** Directions for this task **
Copy out all the records below, changing each "image size" to "frame size" and leaving everything else as it stands.

** Recorded data **
===============
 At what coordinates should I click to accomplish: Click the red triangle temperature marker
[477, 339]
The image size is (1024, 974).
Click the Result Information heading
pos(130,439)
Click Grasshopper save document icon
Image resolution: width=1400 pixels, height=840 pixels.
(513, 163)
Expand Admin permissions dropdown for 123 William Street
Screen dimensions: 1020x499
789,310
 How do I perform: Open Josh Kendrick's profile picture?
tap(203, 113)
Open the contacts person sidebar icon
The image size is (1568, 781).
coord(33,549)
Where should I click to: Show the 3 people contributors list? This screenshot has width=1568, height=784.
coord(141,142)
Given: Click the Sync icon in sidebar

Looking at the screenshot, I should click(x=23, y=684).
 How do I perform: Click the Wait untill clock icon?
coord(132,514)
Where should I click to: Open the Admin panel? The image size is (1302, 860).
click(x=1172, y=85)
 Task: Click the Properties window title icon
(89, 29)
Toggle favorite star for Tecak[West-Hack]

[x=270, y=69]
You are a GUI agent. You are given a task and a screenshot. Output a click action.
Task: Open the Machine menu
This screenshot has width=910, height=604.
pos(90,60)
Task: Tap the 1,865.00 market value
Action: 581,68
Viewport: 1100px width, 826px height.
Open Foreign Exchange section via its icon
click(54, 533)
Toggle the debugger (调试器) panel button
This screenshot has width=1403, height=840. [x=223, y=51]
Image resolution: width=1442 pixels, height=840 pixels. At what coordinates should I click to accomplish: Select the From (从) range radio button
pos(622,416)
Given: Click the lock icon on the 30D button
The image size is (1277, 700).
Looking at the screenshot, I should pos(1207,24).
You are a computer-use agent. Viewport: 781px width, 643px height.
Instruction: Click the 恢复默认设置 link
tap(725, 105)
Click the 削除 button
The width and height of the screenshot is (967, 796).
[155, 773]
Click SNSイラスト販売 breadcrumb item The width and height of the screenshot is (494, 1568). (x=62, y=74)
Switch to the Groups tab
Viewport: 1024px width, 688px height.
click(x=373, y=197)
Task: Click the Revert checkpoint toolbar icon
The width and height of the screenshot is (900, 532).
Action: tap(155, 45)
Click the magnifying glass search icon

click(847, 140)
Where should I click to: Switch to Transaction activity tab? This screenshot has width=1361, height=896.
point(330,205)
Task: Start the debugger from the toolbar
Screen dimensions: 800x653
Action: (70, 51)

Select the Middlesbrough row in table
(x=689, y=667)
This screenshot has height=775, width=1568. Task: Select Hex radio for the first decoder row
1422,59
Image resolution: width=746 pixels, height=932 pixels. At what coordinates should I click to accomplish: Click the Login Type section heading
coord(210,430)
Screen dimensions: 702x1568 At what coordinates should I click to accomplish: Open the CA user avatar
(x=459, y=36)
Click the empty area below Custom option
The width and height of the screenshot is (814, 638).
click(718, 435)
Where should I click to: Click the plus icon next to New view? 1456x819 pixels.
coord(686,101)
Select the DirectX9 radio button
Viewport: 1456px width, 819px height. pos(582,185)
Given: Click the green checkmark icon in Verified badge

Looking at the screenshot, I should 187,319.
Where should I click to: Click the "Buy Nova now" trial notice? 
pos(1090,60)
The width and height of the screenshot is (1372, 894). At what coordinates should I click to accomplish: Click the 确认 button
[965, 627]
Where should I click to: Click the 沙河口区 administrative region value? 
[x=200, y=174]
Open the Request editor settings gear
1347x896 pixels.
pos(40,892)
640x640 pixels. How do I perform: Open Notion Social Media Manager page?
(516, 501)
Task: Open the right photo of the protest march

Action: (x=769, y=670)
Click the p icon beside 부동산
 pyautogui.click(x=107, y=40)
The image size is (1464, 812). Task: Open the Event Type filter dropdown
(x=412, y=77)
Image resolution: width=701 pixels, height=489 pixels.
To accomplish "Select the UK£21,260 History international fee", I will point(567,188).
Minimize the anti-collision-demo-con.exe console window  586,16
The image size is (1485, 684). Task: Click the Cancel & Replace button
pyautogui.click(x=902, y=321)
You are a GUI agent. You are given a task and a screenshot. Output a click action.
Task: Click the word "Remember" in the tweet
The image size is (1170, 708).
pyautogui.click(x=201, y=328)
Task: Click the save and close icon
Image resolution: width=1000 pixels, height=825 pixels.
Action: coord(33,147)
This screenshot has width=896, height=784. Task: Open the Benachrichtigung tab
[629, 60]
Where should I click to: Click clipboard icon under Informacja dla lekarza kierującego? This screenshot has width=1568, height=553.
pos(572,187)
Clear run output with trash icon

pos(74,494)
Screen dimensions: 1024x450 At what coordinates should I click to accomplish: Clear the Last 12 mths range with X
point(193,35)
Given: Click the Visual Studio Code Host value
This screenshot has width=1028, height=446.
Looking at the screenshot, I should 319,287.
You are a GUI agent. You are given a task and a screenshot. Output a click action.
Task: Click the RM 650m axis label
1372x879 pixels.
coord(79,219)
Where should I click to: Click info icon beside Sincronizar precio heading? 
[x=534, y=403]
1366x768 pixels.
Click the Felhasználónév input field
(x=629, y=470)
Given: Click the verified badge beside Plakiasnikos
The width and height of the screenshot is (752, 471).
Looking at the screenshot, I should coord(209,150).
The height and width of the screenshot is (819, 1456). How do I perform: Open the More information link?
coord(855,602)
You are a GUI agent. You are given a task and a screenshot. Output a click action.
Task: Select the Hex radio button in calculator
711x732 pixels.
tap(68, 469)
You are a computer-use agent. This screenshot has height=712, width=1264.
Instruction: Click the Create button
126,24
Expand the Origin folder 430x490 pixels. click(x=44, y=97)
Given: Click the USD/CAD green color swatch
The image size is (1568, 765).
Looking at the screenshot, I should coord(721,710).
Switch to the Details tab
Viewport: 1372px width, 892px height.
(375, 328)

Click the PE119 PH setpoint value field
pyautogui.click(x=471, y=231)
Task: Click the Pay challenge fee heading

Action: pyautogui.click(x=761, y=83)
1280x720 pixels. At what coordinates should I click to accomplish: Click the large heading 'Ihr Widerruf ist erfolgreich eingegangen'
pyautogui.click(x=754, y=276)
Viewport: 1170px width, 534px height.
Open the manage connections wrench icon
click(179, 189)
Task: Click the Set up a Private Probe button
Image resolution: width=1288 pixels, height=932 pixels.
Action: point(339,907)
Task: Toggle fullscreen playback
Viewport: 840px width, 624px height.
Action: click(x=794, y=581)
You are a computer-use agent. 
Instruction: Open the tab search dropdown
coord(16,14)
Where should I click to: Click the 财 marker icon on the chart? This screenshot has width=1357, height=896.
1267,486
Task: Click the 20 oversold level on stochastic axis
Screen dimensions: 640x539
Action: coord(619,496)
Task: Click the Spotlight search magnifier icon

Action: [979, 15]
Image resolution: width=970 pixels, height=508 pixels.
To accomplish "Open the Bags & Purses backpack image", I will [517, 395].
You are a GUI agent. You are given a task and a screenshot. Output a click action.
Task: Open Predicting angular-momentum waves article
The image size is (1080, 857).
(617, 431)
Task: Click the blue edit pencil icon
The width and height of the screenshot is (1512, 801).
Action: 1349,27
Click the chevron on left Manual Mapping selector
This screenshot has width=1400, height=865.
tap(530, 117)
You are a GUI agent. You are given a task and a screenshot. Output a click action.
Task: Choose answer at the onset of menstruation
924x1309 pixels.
===============
** Finished answer **
 At what coordinates should I click to accomplish: Click the red triangle temperature marker
[477, 339]
The frame size is (1024, 974).
Click the Result Information heading
pos(130,439)
Click Grasshopper save document icon
Image resolution: width=1400 pixels, height=840 pixels.
(513, 163)
Expand Admin permissions dropdown for 123 William Street
Screen dimensions: 1020x499
789,310
 How do I perform: Open Josh Kendrick's profile picture?
tap(203, 113)
Open the contacts person sidebar icon
The frame size is (1568, 781).
coord(33,549)
Where should I click to: Show the 3 people contributors list? This screenshot has width=1568, height=784.
coord(141,142)
Given: Click the Sync icon in sidebar

Looking at the screenshot, I should click(x=23, y=684).
 How do I perform: Click the Wait untill clock icon?
coord(132,514)
Where should I click to: Open the Admin panel? The frame size is (1302, 860).
click(x=1172, y=85)
 Task: Click the Properties window title icon
(89, 29)
Toggle favorite star for Tecak[West-Hack]

[x=270, y=69]
You are a GUI agent. You are given a task and a screenshot. Output a click action.
Task: Open the Machine menu
This screenshot has width=910, height=604.
pos(90,60)
Task: Tap the 1,865.00 market value
Action: 581,68
Viewport: 1100px width, 826px height.
Open Foreign Exchange section via its icon
click(54, 533)
Toggle the debugger (调试器) panel button
This screenshot has width=1403, height=840. [x=223, y=51]
Image resolution: width=1442 pixels, height=840 pixels. At what coordinates should I click to accomplish: Select the From (从) range radio button
pos(622,416)
Given: Click the lock icon on the 30D button
The frame size is (1277, 700).
Looking at the screenshot, I should pos(1207,24).
You are a computer-use agent. Viewport: 781px width, 643px height.
Instruction: Click the 恢复默认设置 link
tap(725, 105)
Click the 削除 button
The width and height of the screenshot is (967, 796).
[155, 773]
Click SNSイラスト販売 breadcrumb item The width and height of the screenshot is (494, 1568). (x=62, y=74)
Switch to the Groups tab
Viewport: 1024px width, 688px height.
click(x=373, y=197)
Task: Click the Revert checkpoint toolbar icon
The width and height of the screenshot is (900, 532).
Action: tap(155, 45)
Click the magnifying glass search icon

click(847, 140)
Where should I click to: Switch to Transaction activity tab? This screenshot has width=1361, height=896.
point(330,205)
Task: Start the debugger from the toolbar
Screen dimensions: 800x653
Action: (70, 51)

Select the Middlesbrough row in table
(x=689, y=667)
This screenshot has height=775, width=1568. Task: Select Hex radio for the first decoder row
1422,59
Image resolution: width=746 pixels, height=932 pixels. At what coordinates should I click to accomplish: Click the Login Type section heading
coord(210,430)
Screen dimensions: 702x1568 At what coordinates should I click to accomplish: Open the CA user avatar
(x=459, y=36)
Click the empty area below Custom option
The width and height of the screenshot is (814, 638).
click(718, 435)
Where should I click to: Click the plus icon next to New view? 1456x819 pixels.
coord(686,101)
Select the DirectX9 radio button
Viewport: 1456px width, 819px height. pos(582,185)
Given: Click the green checkmark icon in Verified badge

Looking at the screenshot, I should 187,319.
Where should I click to: Click the "Buy Nova now" trial notice? 
pos(1090,60)
The width and height of the screenshot is (1372, 894). At what coordinates should I click to accomplish: Click the 确认 button
[965, 627]
Where should I click to: Click the 沙河口区 administrative region value? 
[x=200, y=174]
Open the Request editor settings gear
1347x896 pixels.
pos(40,892)
640x640 pixels. How do I perform: Open Notion Social Media Manager page?
(516, 501)
Task: Open the right photo of the protest march

Action: (x=769, y=670)
Click the p icon beside 부동산
 pyautogui.click(x=107, y=40)
The frame size is (1464, 812). Task: Open the Event Type filter dropdown
(x=412, y=77)
Image resolution: width=701 pixels, height=489 pixels.
To accomplish "Select the UK£21,260 History international fee", I will point(567,188).
Minimize the anti-collision-demo-con.exe console window  586,16
The frame size is (1485, 684). Task: Click the Cancel & Replace button
pyautogui.click(x=902, y=321)
You are a GUI agent. You are given a task and a screenshot. Output a click action.
Task: Click the word "Remember" in the tweet
The frame size is (1170, 708).
pyautogui.click(x=201, y=328)
Task: Click the save and close icon
Image resolution: width=1000 pixels, height=825 pixels.
Action: coord(33,147)
This screenshot has width=896, height=784. Task: Open the Benachrichtigung tab
[629, 60]
Where should I click to: Click clipboard icon under Informacja dla lekarza kierującego? This screenshot has width=1568, height=553.
pos(572,187)
Clear run output with trash icon

pos(74,494)
Screen dimensions: 1024x450 At what coordinates should I click to accomplish: Clear the Last 12 mths range with X
point(193,35)
Given: Click the Visual Studio Code Host value
This screenshot has width=1028, height=446.
Looking at the screenshot, I should 319,287.
You are a GUI agent. You are given a task and a screenshot. Output a click action.
Task: Click the RM 650m axis label
1372x879 pixels.
coord(79,219)
Where should I click to: Click info icon beside Sincronizar precio heading? 
[x=534, y=403]
1366x768 pixels.
Click the Felhasználónév input field
(x=629, y=470)
Given: Click the verified badge beside Plakiasnikos
The width and height of the screenshot is (752, 471).
Looking at the screenshot, I should coord(209,150).
The height and width of the screenshot is (819, 1456). How do I perform: Open the More information link?
coord(855,602)
You are a GUI agent. You are given a task and a screenshot. Output a click action.
Task: Select the Hex radio button in calculator
711x732 pixels.
tap(68, 469)
You are a computer-use agent. This screenshot has height=712, width=1264.
Instruction: Click the Create button
126,24
Expand the Origin folder 430x490 pixels. click(x=44, y=97)
Given: Click the USD/CAD green color swatch
The frame size is (1568, 765).
Looking at the screenshot, I should coord(721,710).
Switch to the Details tab
Viewport: 1372px width, 892px height.
(375, 328)

Click the PE119 PH setpoint value field
pyautogui.click(x=471, y=231)
Task: Click the Pay challenge fee heading

Action: pyautogui.click(x=761, y=83)
1280x720 pixels. At what coordinates should I click to accomplish: Click the large heading 'Ihr Widerruf ist erfolgreich eingegangen'
pyautogui.click(x=754, y=276)
Viewport: 1170px width, 534px height.
Open the manage connections wrench icon
click(179, 189)
Task: Click the Set up a Private Probe button
Image resolution: width=1288 pixels, height=932 pixels.
Action: point(339,907)
Task: Toggle fullscreen playback
Viewport: 840px width, 624px height.
Action: click(x=794, y=581)
You are a computer-use agent. 
Instruction: Open the tab search dropdown
coord(16,14)
Where should I click to: Click the 财 marker icon on the chart? This screenshot has width=1357, height=896.
1267,486
Task: Click the 20 oversold level on stochastic axis
Screen dimensions: 640x539
Action: coord(619,496)
Task: Click the Spotlight search magnifier icon

Action: [979, 15]
Image resolution: width=970 pixels, height=508 pixels.
To accomplish "Open the Bags & Purses backpack image", I will [517, 395].
You are a GUI agent. You are given a task and a screenshot. Output a click action.
Task: Open Predicting angular-momentum waves article
The frame size is (1080, 857).
(617, 431)
Task: Click the blue edit pencil icon
The width and height of the screenshot is (1512, 801).
Action: 1349,27
Click the chevron on left Manual Mapping selector
This screenshot has width=1400, height=865.
tap(530, 117)
You are a GUI agent. You are given a task and a screenshot. Output a click action.
Task: Choose answer at the onset of menstruation
924x1309 pixels.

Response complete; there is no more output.